Tunus ve Mısır'ın diktatörlüklerden başarıyla kurtulmasının hemen sonrasında yapılması itibarıyla, toplantının zamanlaması son derece yerindeydi. Öte yandan Libya, Suriye ve bazı Körfez ülkelerinde devrim hâlâ sürüyor ve sonucunun ne olacağı hiç belli değil. Şu an başlıca uluslararası aktörlerin Libya'daki hengâme ile iştigal etmek için bütün diplomatik becerilerini seferber etmesi, Suriye'de benzer bir senaryonun tekrarlanmasını önlemeye çalışması gerekiyor. Sadece devrim sonrası planlara odaklanma lüksleri yok. Fakat Tunus ve Kahire'de süreç gelişiyor ve kurumlar ve seçimlere dair şu an alınan kararların gelecekte çok büyük etkileri olacak. Bu süreçlerde rol oynamak istiyorsanız kaybedecek zamanınız yok.
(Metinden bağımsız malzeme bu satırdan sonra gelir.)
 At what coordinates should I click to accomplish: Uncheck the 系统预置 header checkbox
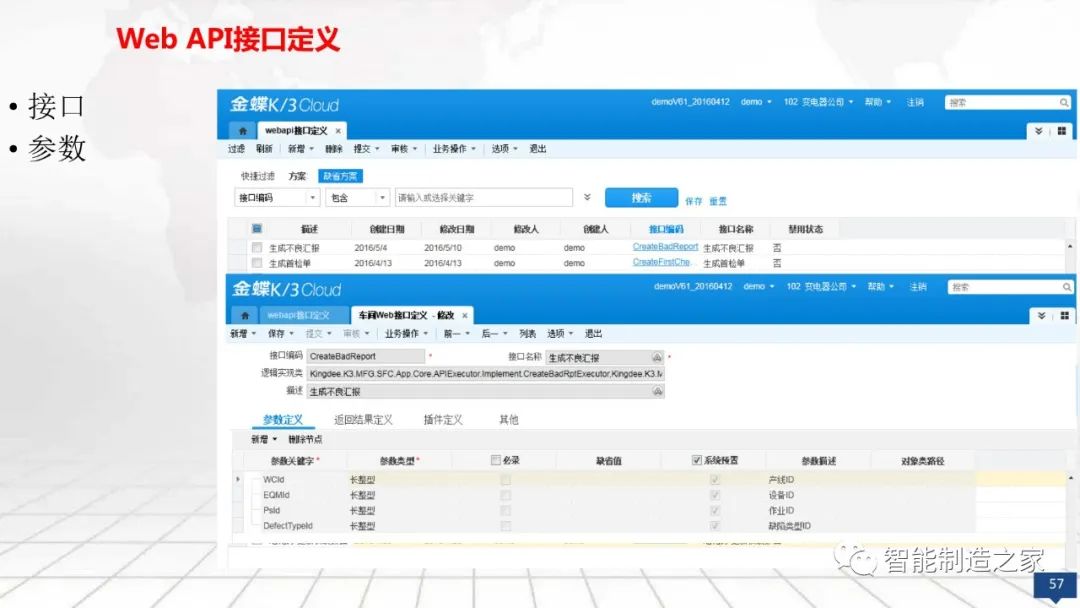698,458
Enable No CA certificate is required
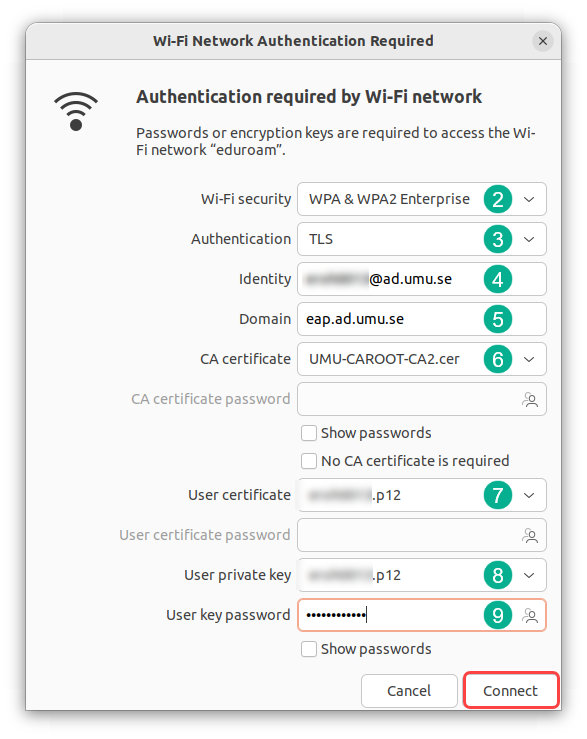This screenshot has height=739, width=587. [x=309, y=461]
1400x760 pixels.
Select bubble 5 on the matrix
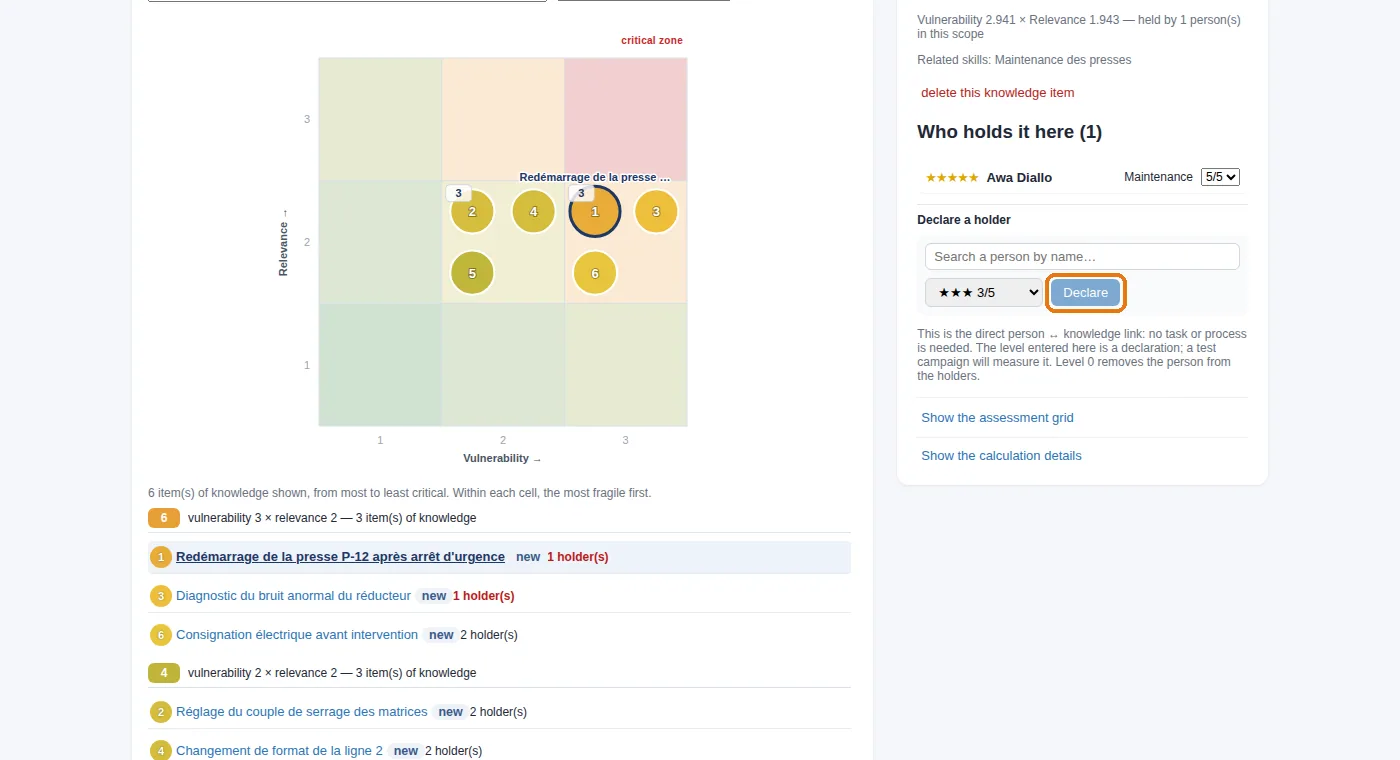click(x=472, y=273)
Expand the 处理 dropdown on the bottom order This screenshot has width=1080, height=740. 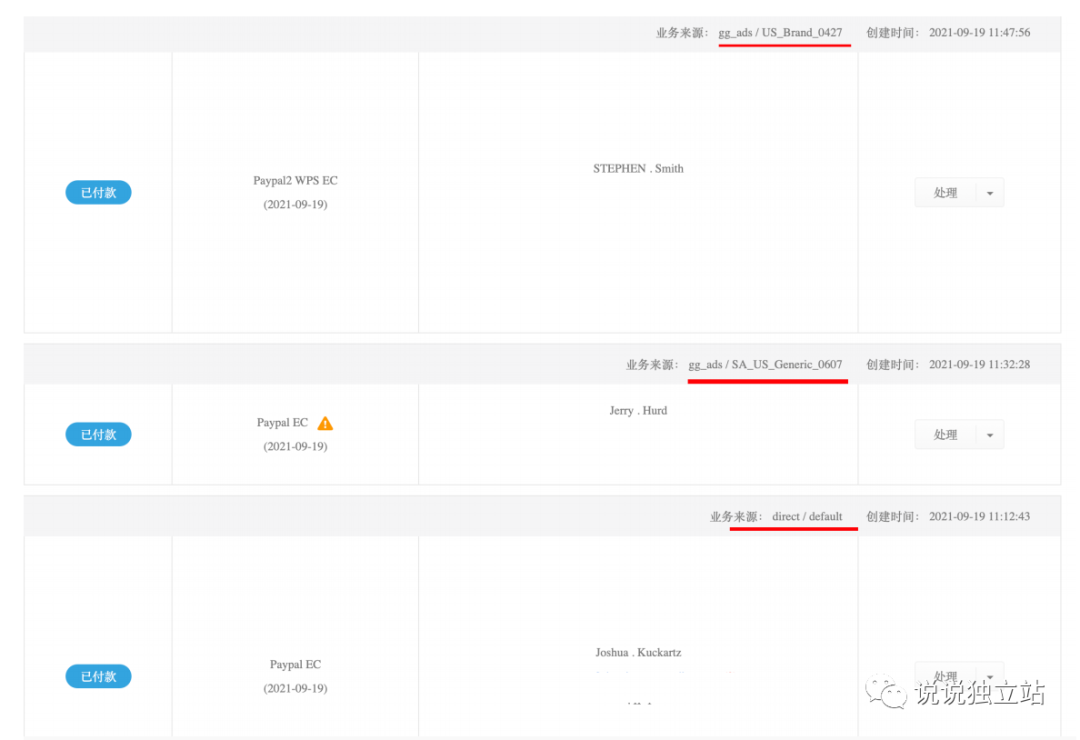[x=991, y=676]
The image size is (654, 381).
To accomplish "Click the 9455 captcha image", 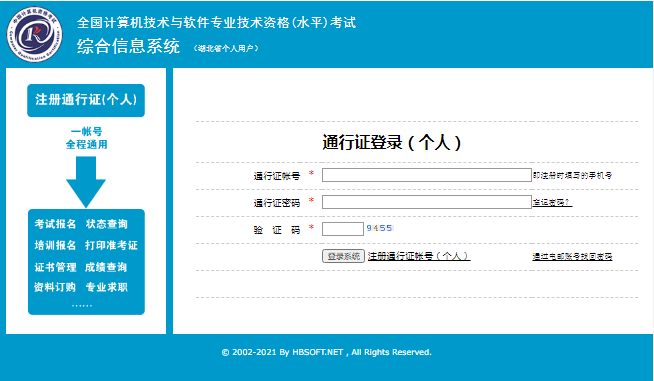I will [x=379, y=228].
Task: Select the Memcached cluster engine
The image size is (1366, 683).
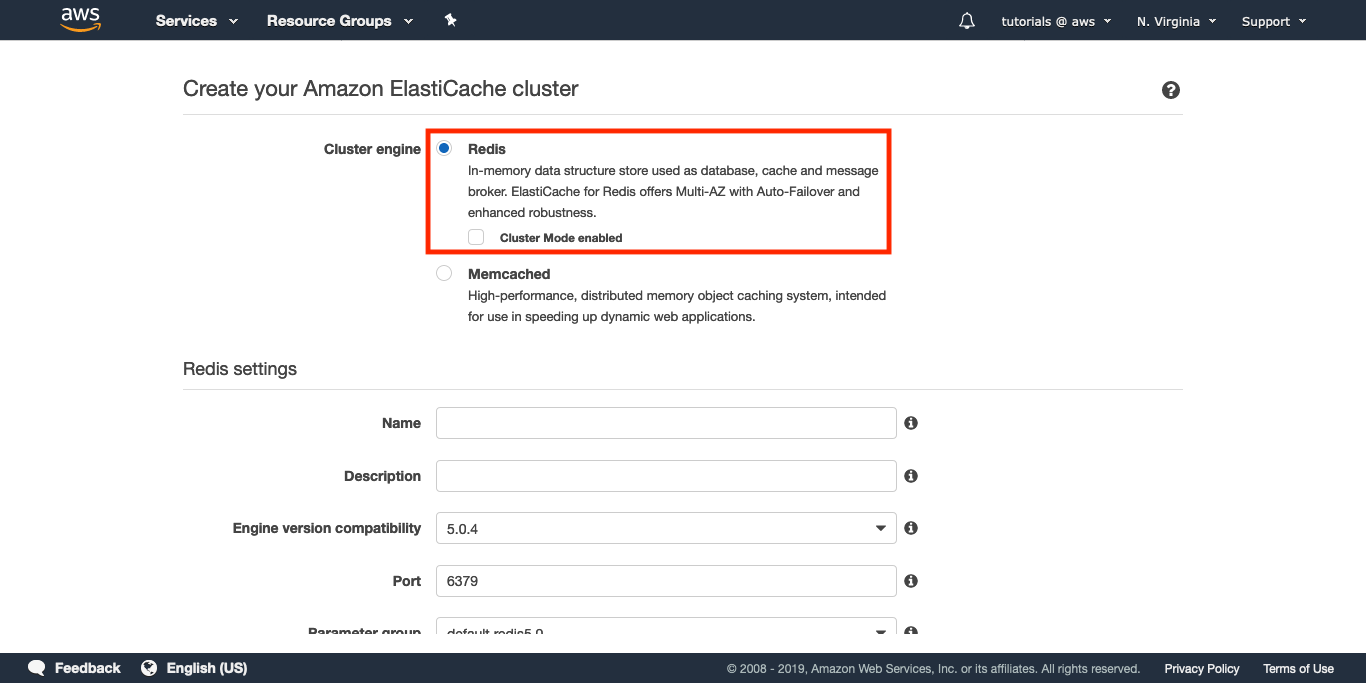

AB, komşularına yönelik politikalarını gözden geçirmekle meşgul, zira son 15 yıldır çok etkili olmadığının farkında. Avrupa'nın bu bölgeye yaklaşımının temelinde, AB üyesi olmayı planlayan ülkelerle iştigal ederken kullanılan yöntemlerin aynısı vardı: AB mallara ve nihayetinde ortaklık kurulan ülkelerden gelen insanlara kapılarını açıyor, bunun için de demokratik reformlar yapmalarını şart koşuyordu. Fakat Amsterdam'da Brüksel'in mutfağını gayet iyi bilen bir katılımcının da söylediği üzere: "İki taraf da bir yığın numara yaptı. Güney Akdeniz ülkeleri reform yapar gibi, AB de kapıyı açar gibi yaptı." Bunun sonucunda da pek bir şey olmadı. Sonuç: AB'nin, birliğe hiçbir zaman katılmayacak ve ilelebet komşu kalacak ülkelerle iştigal etmek için yeni, daha gerçekçi bir politikaya ihtiyacı var. Farklı türde inisiyatifler kullanması ve bölgedeki diğer önemli aktörlerle daha yakın işbirliği yapması gerekiyor. Avrupa Komisyonu ve AB Yüksek Temsilcisi, aralarındaki en son istişarede mesajı aldıklarını açıkça gösterdi. Türkiye, "önemli bir bölgesel aktör ve Müslüman çoğunluklu nüfusa sahip bir ülkede çok partili demokrasinin saygın bir örneği" olması sebebiyle, kilit önemde bir ortak olarak özellikle zikredildi. Amsterdam'daki uzmanların büyük çoğunluğu bu konuda hemfikirdi ve sinerjiyi vurgulamaya çalıştı. Demokrasiyi teşvik etmek açısından Polonya ve Macaristan gibi AB üyesi ülkelerin dönüşümsel tecrübeleri Türkiye'nin 1980'lerden bu yana öğrendiği derslerle birleştirilmeliydi. İş alanları yaratmak bakımından, Türkiye'deki sorunlar ve kusurlar Mısır gibi bir ülkeye AB'nin sunabileceği modellerden muhtemelen daha cazip gelecekti. Genelde katılımcıların çoğu AB'nin parası ve tecrübesinin Türkiye'nin bölgeye yakınlığıyla birleştirilmesi gerektiğinde de hemfikirdi. Bir Türk uzmanın dediği gibi: Arap ülkeleriyle iştigal etmek konusunda Türkiye, "Bu işte hep beraberiz" iddiasını ortaya koyabilecek, böylece, bırakın Amerikalıları, diğer Avrupalıların bile sunamayacağı kader ortaklığı hissiyatına hitap edebilecek yegâne ülkeydi.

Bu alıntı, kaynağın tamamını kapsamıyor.